Alright, I've bent this film over the rail and spanked it with a Tickle Me Elmo long enough. Is there anything I liked about "Us?" Well, the acting is pretty good. The cast that makes up the family (two of them children) have to not only portray the normal family unit, but also the Tethered versions of the same characters. This requires a lot of physical acting, as the Tethered move like they're a bunch of store mannequins just learning to walk. This is especially true of Evan Alex who has the hefty task of playing Pluto, a Tethered who acts and moves like a twitchy dog. It's all unnervingly convincing even if some stuff like the voice of Adelaide's Tethered and their stiff movements become unintentionally funny.
The ideas at play are really good even if they're not precisely coherent. The mix of sci-fi and horror feels very "Twilight Zone," which is about the highest praise I can give to a movie like this. The twist, while it pokes a few holes in the plot, is nonetheless compelling, appropriately dark and offers up several interesting questions.
A large part of why the film works at all is "Split" and "It Follows" cinematographer Mike Gioulakis. His trademark creeping camera movement and saturated textures help drive the tension and intensity of the situation. He seems to make the lighting work no matter how much of it there is; when it's a bright, clear day, it feels like it's beating down on the scene. If it's the shine of a single street lamp, it's like it's the only illumination in a sea of inky black.

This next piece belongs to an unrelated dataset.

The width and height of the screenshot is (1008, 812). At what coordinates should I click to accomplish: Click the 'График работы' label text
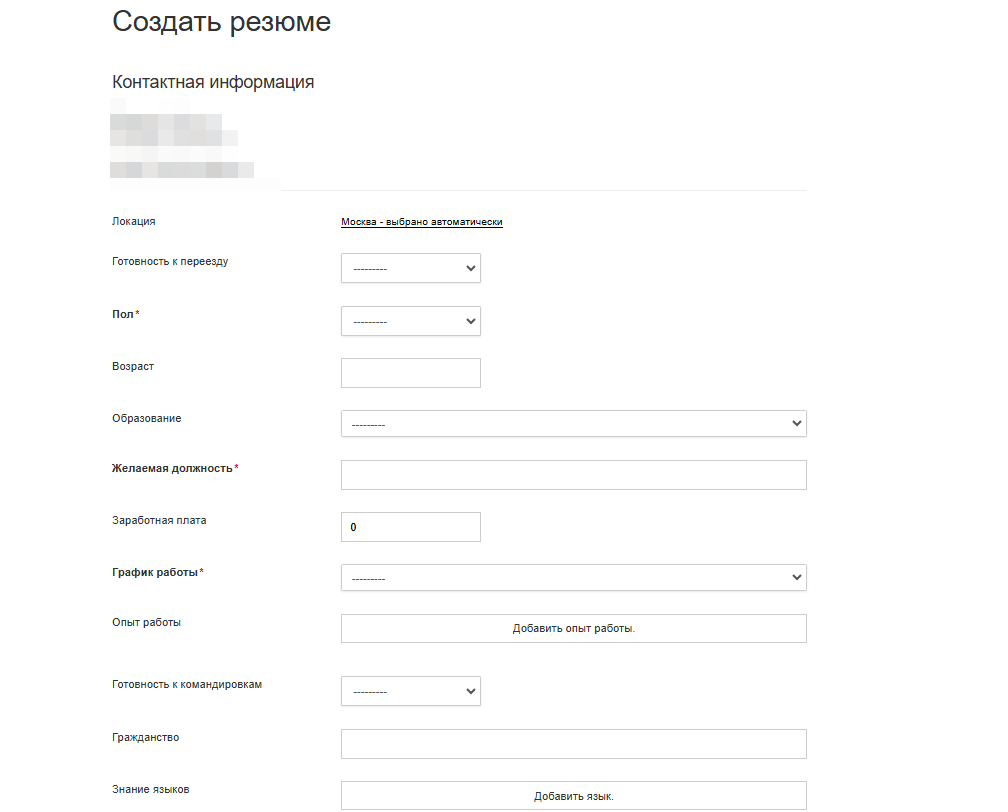(155, 572)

"Us" is not a bad movie and I'm not going to say the deck wasn't stacked against Peele in terms of expectation. I mean, have you ever tried to follow up a piece of art that is hailed as a cultural touchstone, a work of brilliant technical filmmaking and one of the most important films of the decade? However, that's not going to stop me from calling "Us" kind of a letdown. It's still worth seeing at least once (maybe twice) and is still fundamentally a good movie, but it's not the transcendent horror masterpiece that it's been hyped up to be. If you go in with those expectations in mind, you will definitely enjoy it a lot more.